→ **YOUR GOAL**:
Print every line of the data exactly as shown.

Collected data
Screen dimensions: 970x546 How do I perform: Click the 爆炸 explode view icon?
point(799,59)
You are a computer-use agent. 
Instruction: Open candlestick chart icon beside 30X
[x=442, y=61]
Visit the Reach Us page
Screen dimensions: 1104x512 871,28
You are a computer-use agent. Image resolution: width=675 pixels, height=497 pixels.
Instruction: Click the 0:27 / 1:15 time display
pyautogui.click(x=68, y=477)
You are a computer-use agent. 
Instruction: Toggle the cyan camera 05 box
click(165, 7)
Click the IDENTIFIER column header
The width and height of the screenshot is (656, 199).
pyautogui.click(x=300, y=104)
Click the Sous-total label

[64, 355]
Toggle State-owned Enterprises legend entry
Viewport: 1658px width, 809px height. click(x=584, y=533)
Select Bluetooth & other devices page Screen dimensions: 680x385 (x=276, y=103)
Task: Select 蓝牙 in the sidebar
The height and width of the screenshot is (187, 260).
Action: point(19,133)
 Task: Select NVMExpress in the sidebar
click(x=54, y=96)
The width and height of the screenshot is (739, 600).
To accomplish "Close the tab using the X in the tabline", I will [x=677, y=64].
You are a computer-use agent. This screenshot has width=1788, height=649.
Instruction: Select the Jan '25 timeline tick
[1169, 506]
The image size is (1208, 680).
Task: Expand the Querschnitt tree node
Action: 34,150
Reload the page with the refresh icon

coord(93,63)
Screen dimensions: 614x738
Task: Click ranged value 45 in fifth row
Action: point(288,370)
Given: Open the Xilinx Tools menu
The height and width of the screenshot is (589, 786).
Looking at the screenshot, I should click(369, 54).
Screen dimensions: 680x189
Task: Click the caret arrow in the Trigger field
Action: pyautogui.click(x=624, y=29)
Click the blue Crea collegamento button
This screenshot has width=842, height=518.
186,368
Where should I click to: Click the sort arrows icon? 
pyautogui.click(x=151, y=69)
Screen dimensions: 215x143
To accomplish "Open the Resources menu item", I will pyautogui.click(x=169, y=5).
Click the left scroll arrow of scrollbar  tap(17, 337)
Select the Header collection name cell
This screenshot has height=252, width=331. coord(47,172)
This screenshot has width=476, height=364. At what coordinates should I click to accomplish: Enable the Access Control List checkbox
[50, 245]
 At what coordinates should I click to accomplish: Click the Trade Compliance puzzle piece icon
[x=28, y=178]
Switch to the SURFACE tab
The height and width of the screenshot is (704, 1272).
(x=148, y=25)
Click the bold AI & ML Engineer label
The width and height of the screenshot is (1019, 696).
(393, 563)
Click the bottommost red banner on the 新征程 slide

→ **ANSWER TO THE PROBLEM**:
Screen dimensions: 970x546 How do I perform: Click the 爆炸 explode view icon?
point(799,59)
You are a computer-use agent. 
Instruction: Open candlestick chart icon beside 30X
[x=442, y=61]
Visit the Reach Us page
Screen dimensions: 1104x512 871,28
You are a computer-use agent. Image resolution: width=675 pixels, height=497 pixels.
Instruction: Click the 0:27 / 1:15 time display
pyautogui.click(x=68, y=477)
You are a computer-use agent. 
Instruction: Toggle the cyan camera 05 box
click(165, 7)
Click the IDENTIFIER column header
The width and height of the screenshot is (656, 199).
pyautogui.click(x=300, y=104)
Click the Sous-total label

[64, 355]
Toggle State-owned Enterprises legend entry
Viewport: 1658px width, 809px height. click(x=584, y=533)
Select Bluetooth & other devices page Screen dimensions: 680x385 (x=276, y=103)
Task: Select 蓝牙 in the sidebar
The height and width of the screenshot is (187, 260).
Action: point(19,133)
 Task: Select NVMExpress in the sidebar
click(x=54, y=96)
The width and height of the screenshot is (739, 600).
To accomplish "Close the tab using the X in the tabline", I will [x=677, y=64].
You are a computer-use agent. This screenshot has width=1788, height=649.
Instruction: Select the Jan '25 timeline tick
[1169, 506]
The image size is (1208, 680).
Task: Expand the Querschnitt tree node
Action: 34,150
Reload the page with the refresh icon

coord(93,63)
Screen dimensions: 614x738
Task: Click ranged value 45 in fifth row
Action: point(288,370)
Given: Open the Xilinx Tools menu
The height and width of the screenshot is (589, 786).
Looking at the screenshot, I should click(369, 54).
Screen dimensions: 680x189
Task: Click the caret arrow in the Trigger field
Action: pyautogui.click(x=624, y=29)
Click the blue Crea collegamento button
This screenshot has width=842, height=518.
186,368
Where should I click to: Click the sort arrows icon? 
pyautogui.click(x=151, y=69)
Screen dimensions: 215x143
To accomplish "Open the Resources menu item", I will pyautogui.click(x=169, y=5).
Click the left scroll arrow of scrollbar  tap(17, 337)
Select the Header collection name cell
This screenshot has height=252, width=331. coord(47,172)
This screenshot has width=476, height=364. At what coordinates should I click to accomplish: Enable the Access Control List checkbox
[50, 245]
 At what coordinates should I click to accomplish: Click the Trade Compliance puzzle piece icon
[x=28, y=178]
Switch to the SURFACE tab
The height and width of the screenshot is (704, 1272).
(x=148, y=25)
Click the bold AI & ML Engineer label
The width and height of the screenshot is (1019, 696).
(393, 563)
Click the bottommost red banner on the 新征程 slide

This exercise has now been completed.